More accurately it'd probably be half a merger because the other half would have upped and joined Labour or the Greens some time before then. Leaving - what exactly, in the middle of British politics?

Maybe nothing at all. That's right kids, we could be back to 2-party politics, last seen in its purest form in the UK around 1970 or thereabouts. If that happens, a 2015 election where both Labour and the Tories get over 40% of the vote each - again, last seen in 1970 - could be on the cards.

My guess is that a rump Liberal Democrat party - the true believers in Third Force Politics - will persist even if the party does disintegrate along the lines I suggest. Does anyone remember the "Old Liberals" or "splinter Liberals", otherwise known as The Liberal Party? These guys are fantastic. Their logo is straight out of a Co-op supermarket ad from 1973 or so. They had a party political broadcast a few years back (may have been 1997 or 2001) which consisted of a couple of guys sitting at a trestle table telling it like it is. Old Skool! We need more of this in British politics.

As parties split, merge and shift over the years, they do seem to leave a snakeskin train of detritus behind them. As my mate Clarkey pointed out to me there is also a splinter SDP complete with the original 1981 logo. Their main policy commitment seems to be to leave the EU - ironic, given that one of the reasons the SDP was formed was that Labour wanted to leave the EU in the early 1980s. What goes around comes around.

Extraordinarily, Veritas, whom I last blogged about in the 2005 election, still seem to be going in some shape or form. I didn't even know Kilroy was still alive...


13 May 2010

Going all gooey-eyed over the coalition - lame punks and journalists who should know better

Gawd, there was some right awful nonsense being written about the Coalition on yesterday's Guardian website. The normally pretty good Jonathan Freedland, who 24 hours before had been claiming (sensibly) that Cameron "limped across the finishing line, clinging to the shoulder of the Lib Dems", now suggests that this is "David Cameron's clause IV moment - a bid to seize the centre ground permanently". What, with Iain Duncan Smith at DWP, William Hague as the most anti-EU Foreign Secretary since records began, neo-con Micky Gove in charge of schools, and George Osborne at HMT? This isn't "seizing the centre ground" - it's the more ambitious neo-Thatcherite project of attempting to shift the centre ground so that You Are It.

Freedland even goes so far as to suggest that needing a coalition with the Lib Dems was the result he wanted to give his "modernisation project" more weight and legitimacy. Well, if this govt manages to develop something genuinely new on the centre-right rather than swallowing up the right wing of the Lib Dems on the way to a hard-right destination, he will have been proved right. But I'd argue it's a stretch, and I think Lib Dem activists (those that haven't left already) are going to have a tough job selling this to voters who mainly (not exclusively) voted Lib Dem to keep the Tories out.

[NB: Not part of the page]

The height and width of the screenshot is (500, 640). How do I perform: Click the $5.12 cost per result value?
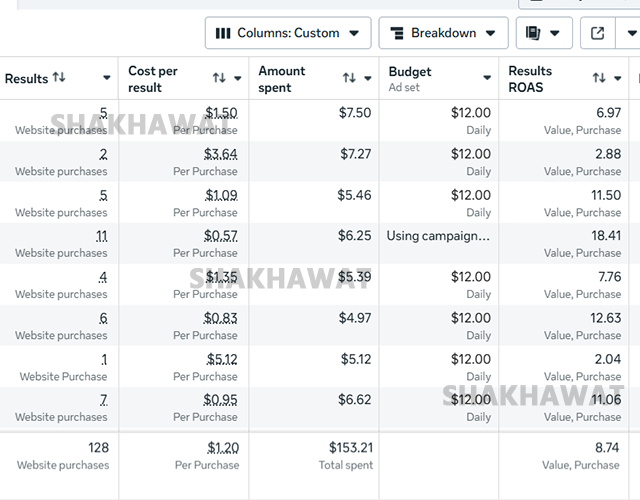222,359
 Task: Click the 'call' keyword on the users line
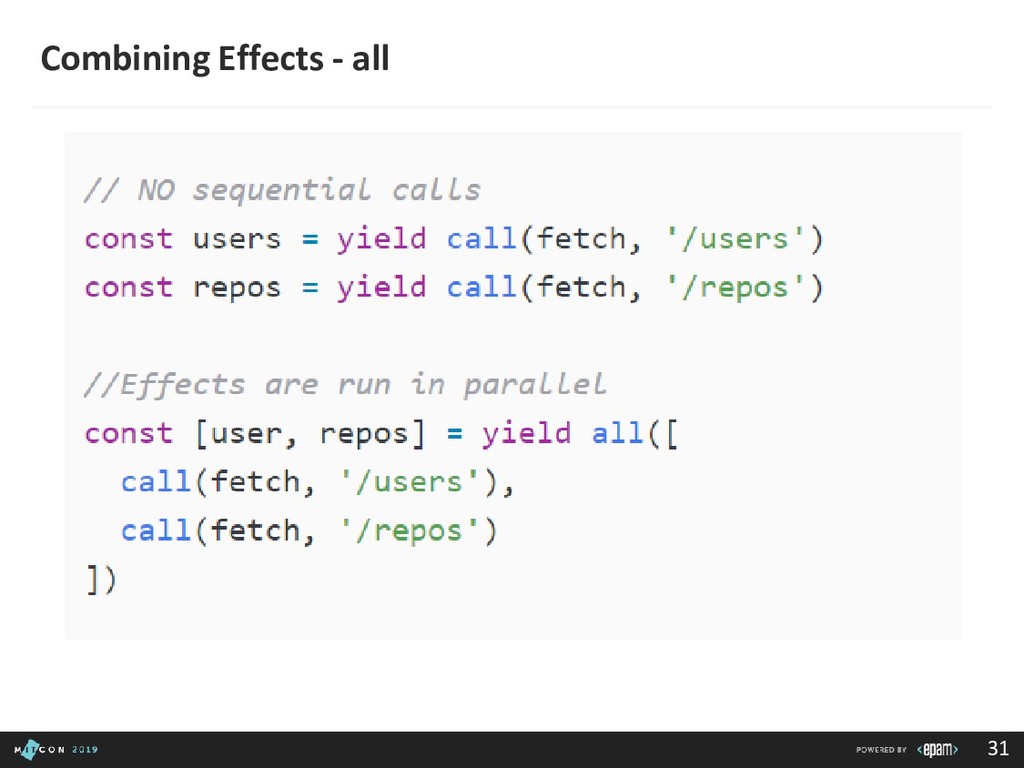481,238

Freedland at least attempts to get to grips with the real issues even if it's from a different perspective each time out. I can live with that as an intellectual exercise. What I can't live with is the odious Julian Glover, the Guardian's head leader writer and a man who is seemingly on a mission to turn it into a clone of the Telegraph. His is a political sabotage mission of the most audacious kind. In his article yesterday Glover suggests that: "the unifying idea [behind the coalition] is liberal... [which] implies a strong respect of the primacy of the individual over the state - a distrust of arbitrary authority and interference that is part of the Conservative philosophical inheritance".

There is so much wrong with this sentence that I don't know where to begin. Firstly, Glover's described a libertarian - not a 'liberal' - philosophy. I don't use "liberal" myself to refer to any kind of political discourse as the word's become so confused (partly because in the US it was used from the 1930s onwards as a more palatable synonym for "social democratic") that it's lost all meaning, in the same way that "progressive" will be doing soon...

Secondly, the Tories are almost never about the primacy of the individual over the state. They are about the primacy of (very rich) individuals over other (poor) individuals with support from the full apparatus of the state - and institutions who owe their legal existence to the state, such as corporations - where necessary. People on benefits who think that the Coalition prioritises their interests over the state will get a pretty fucking rude awakening when their benefit cheque gets cut. And the Tories are never afraid of using the most extreme police state measures against their own citizens to preserve the 'natural order of things' - police hit squads in the miners' strike of 1984, anybody? (To be fair, Labour shares this obsession with the creeping police state).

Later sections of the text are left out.